**Supplied material:**
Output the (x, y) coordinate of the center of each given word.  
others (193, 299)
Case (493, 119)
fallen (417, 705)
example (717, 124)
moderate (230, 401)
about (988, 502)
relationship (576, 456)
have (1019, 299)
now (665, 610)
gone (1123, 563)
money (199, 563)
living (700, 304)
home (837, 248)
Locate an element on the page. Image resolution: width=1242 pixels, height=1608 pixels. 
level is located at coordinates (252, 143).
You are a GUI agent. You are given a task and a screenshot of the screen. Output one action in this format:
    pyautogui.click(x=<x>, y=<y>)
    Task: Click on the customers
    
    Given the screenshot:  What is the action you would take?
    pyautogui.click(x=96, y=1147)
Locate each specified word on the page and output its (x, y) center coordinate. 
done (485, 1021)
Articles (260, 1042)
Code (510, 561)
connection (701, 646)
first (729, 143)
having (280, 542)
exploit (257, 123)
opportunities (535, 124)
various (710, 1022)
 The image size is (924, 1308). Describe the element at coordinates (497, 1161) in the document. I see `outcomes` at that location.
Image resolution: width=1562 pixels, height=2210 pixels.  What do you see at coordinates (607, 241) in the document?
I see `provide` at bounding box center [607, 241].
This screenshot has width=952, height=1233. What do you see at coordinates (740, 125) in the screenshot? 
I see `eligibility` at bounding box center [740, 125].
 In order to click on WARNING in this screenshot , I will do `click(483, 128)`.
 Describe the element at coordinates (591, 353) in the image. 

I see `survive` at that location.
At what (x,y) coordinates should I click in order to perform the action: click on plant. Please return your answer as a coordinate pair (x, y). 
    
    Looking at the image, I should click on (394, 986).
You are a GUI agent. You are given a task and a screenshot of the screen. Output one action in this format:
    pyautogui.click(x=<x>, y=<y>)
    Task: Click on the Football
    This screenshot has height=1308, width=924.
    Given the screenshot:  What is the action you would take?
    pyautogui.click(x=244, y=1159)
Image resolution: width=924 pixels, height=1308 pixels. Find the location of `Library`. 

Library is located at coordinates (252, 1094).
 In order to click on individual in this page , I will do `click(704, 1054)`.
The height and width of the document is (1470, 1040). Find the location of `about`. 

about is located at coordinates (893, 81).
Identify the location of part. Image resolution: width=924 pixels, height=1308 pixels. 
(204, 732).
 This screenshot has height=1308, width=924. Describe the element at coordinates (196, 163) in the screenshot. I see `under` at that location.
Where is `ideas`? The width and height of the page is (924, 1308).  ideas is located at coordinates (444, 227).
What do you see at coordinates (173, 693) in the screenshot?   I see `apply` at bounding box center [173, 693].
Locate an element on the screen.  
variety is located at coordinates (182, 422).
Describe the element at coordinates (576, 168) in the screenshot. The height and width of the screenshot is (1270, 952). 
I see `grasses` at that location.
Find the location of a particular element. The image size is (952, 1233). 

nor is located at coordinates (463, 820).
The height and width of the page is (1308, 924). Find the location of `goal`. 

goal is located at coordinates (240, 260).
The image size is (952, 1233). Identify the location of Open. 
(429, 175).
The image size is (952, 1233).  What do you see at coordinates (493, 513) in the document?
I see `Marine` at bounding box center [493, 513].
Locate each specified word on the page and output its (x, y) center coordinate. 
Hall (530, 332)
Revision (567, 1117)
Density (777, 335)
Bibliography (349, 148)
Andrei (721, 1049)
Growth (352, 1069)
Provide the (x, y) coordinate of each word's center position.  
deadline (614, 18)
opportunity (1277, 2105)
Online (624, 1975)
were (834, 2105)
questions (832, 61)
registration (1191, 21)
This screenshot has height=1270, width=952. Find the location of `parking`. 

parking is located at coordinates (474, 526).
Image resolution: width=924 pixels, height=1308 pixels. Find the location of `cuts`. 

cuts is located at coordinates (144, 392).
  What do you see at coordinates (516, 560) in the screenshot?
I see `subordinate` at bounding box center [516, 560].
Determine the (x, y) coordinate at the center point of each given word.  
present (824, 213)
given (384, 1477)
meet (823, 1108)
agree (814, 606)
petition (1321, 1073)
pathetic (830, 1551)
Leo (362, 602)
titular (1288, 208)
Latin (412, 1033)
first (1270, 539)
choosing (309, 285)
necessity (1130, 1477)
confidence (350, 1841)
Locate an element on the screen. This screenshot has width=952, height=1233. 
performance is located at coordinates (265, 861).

**Goal of the exercise:**
Please quote all of the material above word for word, leaving nothing out and changing nothing.

**Result:**
Output the (x, y) coordinate of the center of each given word.  
others (193, 299)
Case (493, 119)
fallen (417, 705)
example (717, 124)
moderate (230, 401)
about (988, 502)
relationship (576, 456)
have (1019, 299)
now (665, 610)
gone (1123, 563)
money (199, 563)
living (700, 304)
home (837, 248)
Locate an element on the page. Image resolution: width=1242 pixels, height=1608 pixels. 
level is located at coordinates (252, 143).
You are a GUI agent. You are given a task and a screenshot of the screen. Output one action in this format:
    pyautogui.click(x=<x>, y=<y>)
    Task: Click on the customers
    
    Given the screenshot:  What is the action you would take?
    pyautogui.click(x=96, y=1147)
Locate each specified word on the page and output its (x, y) center coordinate. 
done (485, 1021)
Articles (260, 1042)
Code (510, 561)
connection (701, 646)
first (729, 143)
having (280, 542)
exploit (257, 123)
opportunities (535, 124)
various (710, 1022)
 The image size is (924, 1308). Describe the element at coordinates (497, 1161) in the document. I see `outcomes` at that location.
Image resolution: width=1562 pixels, height=2210 pixels.  What do you see at coordinates (607, 241) in the document?
I see `provide` at bounding box center [607, 241].
This screenshot has width=952, height=1233. What do you see at coordinates (740, 125) in the screenshot? 
I see `eligibility` at bounding box center [740, 125].
 In order to click on WARNING in this screenshot , I will do `click(483, 128)`.
 Describe the element at coordinates (591, 353) in the image. 

I see `survive` at that location.
At what (x,y) coordinates should I click in order to perform the action: click on plant. Please return your answer as a coordinate pair (x, y). 
    
    Looking at the image, I should click on (394, 986).
You are a GUI agent. You are given a task and a screenshot of the screen. Output one action in this format:
    pyautogui.click(x=<x>, y=<y>)
    Task: Click on the Football
    This screenshot has height=1308, width=924.
    Given the screenshot:  What is the action you would take?
    pyautogui.click(x=244, y=1159)
Image resolution: width=924 pixels, height=1308 pixels. Find the location of `Library`. 

Library is located at coordinates (252, 1094).
 In order to click on individual in this page , I will do `click(704, 1054)`.
The height and width of the document is (1470, 1040). Find the location of `about`. 

about is located at coordinates (893, 81).
Identify the location of part. Image resolution: width=924 pixels, height=1308 pixels. 
(204, 732).
 This screenshot has height=1308, width=924. Describe the element at coordinates (196, 163) in the screenshot. I see `under` at that location.
Where is `ideas`? The width and height of the page is (924, 1308).  ideas is located at coordinates (444, 227).
What do you see at coordinates (173, 693) in the screenshot?   I see `apply` at bounding box center [173, 693].
Locate an element on the screen.  
variety is located at coordinates (182, 422).
Describe the element at coordinates (576, 168) in the screenshot. The height and width of the screenshot is (1270, 952). 
I see `grasses` at that location.
Find the location of a particular element. The image size is (952, 1233). 

nor is located at coordinates (463, 820).
The height and width of the page is (1308, 924). Find the location of `goal`. 

goal is located at coordinates (240, 260).
The image size is (952, 1233). Identify the location of Open. 
(429, 175).
The image size is (952, 1233).  What do you see at coordinates (493, 513) in the document?
I see `Marine` at bounding box center [493, 513].
Locate each specified word on the page and output its (x, y) center coordinate. 
Hall (530, 332)
Revision (567, 1117)
Density (777, 335)
Bibliography (349, 148)
Andrei (721, 1049)
Growth (352, 1069)
Provide the (x, y) coordinate of each word's center position.  
deadline (614, 18)
opportunity (1277, 2105)
Online (624, 1975)
were (834, 2105)
questions (832, 61)
registration (1191, 21)
This screenshot has height=1270, width=952. Find the location of `parking`. 

parking is located at coordinates (474, 526).
Image resolution: width=924 pixels, height=1308 pixels. Find the location of `cuts`. 

cuts is located at coordinates (144, 392).
  What do you see at coordinates (516, 560) in the screenshot?
I see `subordinate` at bounding box center [516, 560].
Determine the (x, y) coordinate at the center point of each given word.  
present (824, 213)
given (384, 1477)
meet (823, 1108)
agree (814, 606)
petition (1321, 1073)
pathetic (830, 1551)
Leo (362, 602)
titular (1288, 208)
Latin (412, 1033)
first (1270, 539)
choosing (309, 285)
necessity (1130, 1477)
confidence (350, 1841)
Locate an element on the screen. This screenshot has width=952, height=1233. 
performance is located at coordinates (265, 861).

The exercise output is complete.